During the acute renal tubular dysfunction of Fanconi syndrome and type 2 renal tubular acidosis (FS/RTA2) induced by maleic acid in the unanesthetized dog, we observed: 30 minutes after the onset of FS/RTA2, the urinary excretion of lysosomal enzymes, N-acetyl-beta-glucosaminidase (NAG), beta-glucuronidase (beta-gluc) and beta-galactosidase (beta-galac), increased simultaneously with the anticipated increase in renal clearance of lysozyme; the severities of all these hyperenzymurias increased rapidly, progressively, and in parallel, all reaching a peak some 60 to 80 minutes after their onset; thereafter, while the FS/RTA2 continued undiminished in severity, the severity of the hyperenzymurias decreased rapidly, greatly, progressively, and in parallel; and sodium phosphate loading strikingly attenuated the FS/RTA2 and the hyperenzymurias.
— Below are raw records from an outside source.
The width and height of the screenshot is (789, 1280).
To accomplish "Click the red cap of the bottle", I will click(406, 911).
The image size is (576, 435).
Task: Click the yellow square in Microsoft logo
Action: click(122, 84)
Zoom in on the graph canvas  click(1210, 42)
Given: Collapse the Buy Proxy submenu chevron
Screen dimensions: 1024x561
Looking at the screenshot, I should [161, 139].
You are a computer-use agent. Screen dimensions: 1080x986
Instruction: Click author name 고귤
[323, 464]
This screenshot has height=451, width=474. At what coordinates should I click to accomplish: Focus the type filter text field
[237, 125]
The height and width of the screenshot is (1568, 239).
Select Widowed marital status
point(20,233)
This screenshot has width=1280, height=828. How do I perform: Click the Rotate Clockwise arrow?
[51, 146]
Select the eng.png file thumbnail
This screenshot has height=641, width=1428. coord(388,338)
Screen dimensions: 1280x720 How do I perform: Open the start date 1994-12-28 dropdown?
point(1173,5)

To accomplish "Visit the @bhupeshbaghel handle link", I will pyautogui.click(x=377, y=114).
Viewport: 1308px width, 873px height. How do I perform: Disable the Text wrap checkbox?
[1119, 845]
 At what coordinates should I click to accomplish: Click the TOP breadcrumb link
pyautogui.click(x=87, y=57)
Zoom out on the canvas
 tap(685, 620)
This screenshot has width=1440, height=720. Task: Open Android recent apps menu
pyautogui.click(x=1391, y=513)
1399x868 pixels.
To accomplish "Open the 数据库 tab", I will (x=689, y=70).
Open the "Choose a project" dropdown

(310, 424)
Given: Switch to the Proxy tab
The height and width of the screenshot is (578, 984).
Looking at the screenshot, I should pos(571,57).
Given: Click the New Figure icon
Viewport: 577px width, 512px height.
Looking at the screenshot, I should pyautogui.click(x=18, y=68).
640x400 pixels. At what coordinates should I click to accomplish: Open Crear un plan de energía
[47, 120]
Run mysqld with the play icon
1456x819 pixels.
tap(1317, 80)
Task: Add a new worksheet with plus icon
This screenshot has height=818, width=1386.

Thus, the maleic acid-induced FS/RTA2 is attended by an acute reversible-complex derangement in the renal tubular processing of proteins that: affects not only lysozyme which is normally filtered, but also NAG and other lysosomal enzymes, which are not; and is to some extent functionally separable from that of FS/RTA2. The findings suggest that the derangements in renal processing of lysozyme and lysosomal enzymes are linked, and that a phosphate-dependent metabolic abnormality in the proximal tubule can participate in the pathogenesis of both these derangements and the FS/RTA2.